Description
openedon May 6, 2021
System Information (please complete the following information):
- Model Builder Version: 16.5.0.2115505
- Visual Studio Version : 16.9.4
Describe the bug
This happen during the training for a regression model, the system is not able to parse correctly data on columns and throw errors
2021-05-06 16:01:51.7496 DEBUG Parsing failed with an exception: Could not parse value P in line 99, column PavedDrive
at Microsoft.ML.Data.TextLoader.Cursor.d__33.MoveNext()
at Microsoft.ML.Data.TextLoader.Cursor.MoveNextCore()
at Microsoft.ML.Data.RootCursorBase.MoveNext()
at Microsoft.ML.Data.IO.BinarySaver.RowsPerBlockHeuristic(IDataView data, ColumnCodec[] actives)
at Microsoft.ML.Data.IO.BinarySaver.SaveData(Stream stream, IDataView data, Int32[] colIndices)
at Microsoft.ML.Data.DataSaverUtils.SaveDataView(IChannel ch, IDataSaver saver, IDataView view, Stream stream, Boolean keepHidden)
at Microsoft.ML.BinaryLoaderSaverCatalog.SaveAsBinary(DataOperationsCatalog catalog, IDataView data, Stream stream, Boolean keepHidden)
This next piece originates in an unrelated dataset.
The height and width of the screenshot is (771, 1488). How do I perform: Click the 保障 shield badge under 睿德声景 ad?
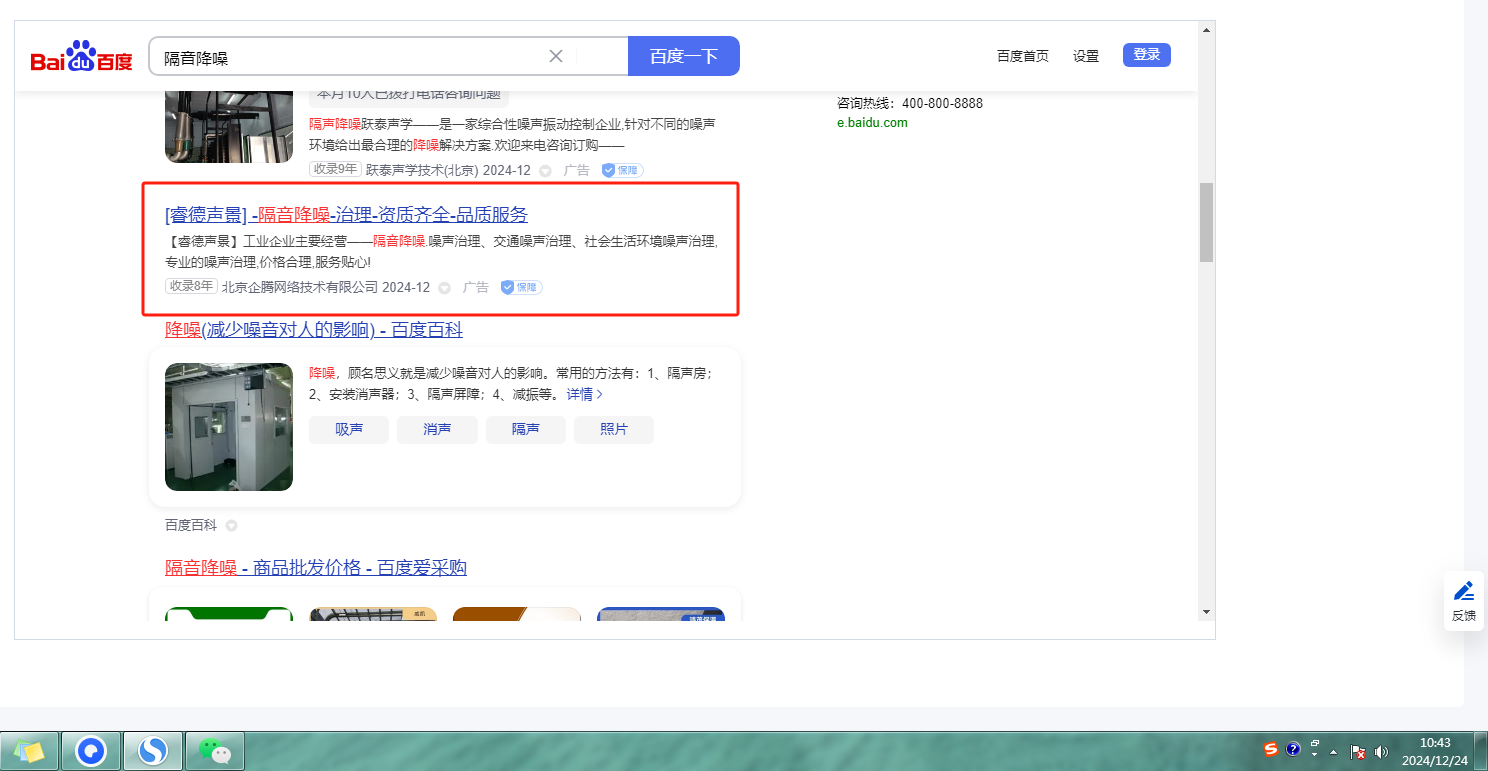coord(521,287)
at Microsoft.ML.ModelBuilder.AutoMLService.Experiments.LocalAutoMLExperiment.d__21.MoveNext() in //src/Microsoft.ML.ModelBuilder.AutoMLService/Experiments/LocalAutoMLExperiment.cs:line 120
--- End of stack trace from previous location where exception was thrown ---
at System.Runtime.ExceptionServices.ExceptionDispatchInfo.Throw()
at System.Runtime.CompilerServices.TaskAwaiter.HandleNonSuccessAndDebuggerNotification(Task task)
at Microsoft.ML.ModelBuilder.AutoMLEngine.d__23.MoveNext() in //src/Microsoft.ML.ModelBuilder.AutoMLService/AutoMLEngineService/AutoMLEngine.cs:line 155 (Mic
To Reproduce
I use this csv file : https://github.com/mdfarragher/DSC/blob/master/Regression/HousePricePrediction/data.csv
The column to predict is SalePrice and the train time is 10s
I Start the train and I obtain the exception I extracted the trace here above.
Steps to reproduce the behavior:
Expected behavior
I expect the tool is able to parse the column without raising exception , or is it normal? Do we expect the dataset is clean and usable for the prediction?